“There are currently 175 known moons orbiting the eight planets in our solar system. While most of these moons orbit Saturn and Jupiter, which are outside the Sun’s habitable zone, that may not be the case in other solar systems,” said Stephen Kane, an associate professor of planetary astrophysics and a member of the University of California Riverside’s Alternative Earths Astrobiology Center about the life-bearing potential of moons of planets beyond our solar system. “Including rocky exomoons in our search for life in space will greatly expand the places we can look.”
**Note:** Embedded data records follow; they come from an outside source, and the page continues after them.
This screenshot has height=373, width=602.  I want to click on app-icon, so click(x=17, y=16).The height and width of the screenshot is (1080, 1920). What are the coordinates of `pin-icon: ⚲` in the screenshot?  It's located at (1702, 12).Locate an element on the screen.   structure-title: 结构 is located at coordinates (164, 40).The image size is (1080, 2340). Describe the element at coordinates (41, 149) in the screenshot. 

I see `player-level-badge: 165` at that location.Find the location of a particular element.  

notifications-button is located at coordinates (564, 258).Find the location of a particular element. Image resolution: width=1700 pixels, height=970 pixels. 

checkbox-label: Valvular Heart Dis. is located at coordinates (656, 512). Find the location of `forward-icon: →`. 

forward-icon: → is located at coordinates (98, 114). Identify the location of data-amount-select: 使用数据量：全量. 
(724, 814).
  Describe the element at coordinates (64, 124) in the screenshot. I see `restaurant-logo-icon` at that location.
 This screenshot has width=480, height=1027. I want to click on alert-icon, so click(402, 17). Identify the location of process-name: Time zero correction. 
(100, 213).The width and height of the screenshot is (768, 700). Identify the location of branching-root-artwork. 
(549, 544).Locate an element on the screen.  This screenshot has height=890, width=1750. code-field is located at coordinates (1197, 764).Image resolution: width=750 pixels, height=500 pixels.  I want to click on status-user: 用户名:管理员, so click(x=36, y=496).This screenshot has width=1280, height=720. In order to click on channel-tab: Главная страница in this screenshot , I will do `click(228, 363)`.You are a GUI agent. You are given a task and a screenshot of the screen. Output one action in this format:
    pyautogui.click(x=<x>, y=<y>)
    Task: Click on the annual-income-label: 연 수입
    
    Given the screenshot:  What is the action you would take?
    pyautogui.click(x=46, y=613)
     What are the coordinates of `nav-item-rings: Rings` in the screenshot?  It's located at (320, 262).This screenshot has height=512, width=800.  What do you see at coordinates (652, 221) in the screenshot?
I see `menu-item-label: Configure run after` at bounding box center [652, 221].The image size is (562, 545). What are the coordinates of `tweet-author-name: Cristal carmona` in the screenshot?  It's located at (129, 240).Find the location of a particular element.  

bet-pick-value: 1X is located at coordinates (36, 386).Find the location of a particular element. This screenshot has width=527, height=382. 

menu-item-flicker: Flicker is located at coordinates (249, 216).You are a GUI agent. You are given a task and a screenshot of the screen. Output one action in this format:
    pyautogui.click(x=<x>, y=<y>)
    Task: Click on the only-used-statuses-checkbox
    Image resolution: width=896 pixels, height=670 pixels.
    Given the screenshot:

I’m hopeful that other planets around M dwarfs could keep their atmospheres, says Laura Kreidberg, a researcher at the Harvard and Smithsonian Center for Astrophysics, about a new study using data from NASA’s Spitzer Space Telescope provides a rare glimpse of conditions on the surface of a rocky planet, LHS 3844b, located 48.6 light-years from Earth. “The terrestrial planets in our solar system are enormously diverse, and I expect the same will be true for exoplanet systems.”
“This is a remarkable time in human history and a huge leap for our understanding of our place in the universe,” said astronomer Keivan Stassun of Vanderbilt University, a member of the TESS science team that will observe 400,000 stars across the whole sky to catch a glimpse of an exoplanet transiting across the face of its star. The stars selected are bright, cool dwarfs, with temperatures roughly between 2,700 and 5,000 degrees Kelvin. The closest are only approximately 6 light-years from Earth.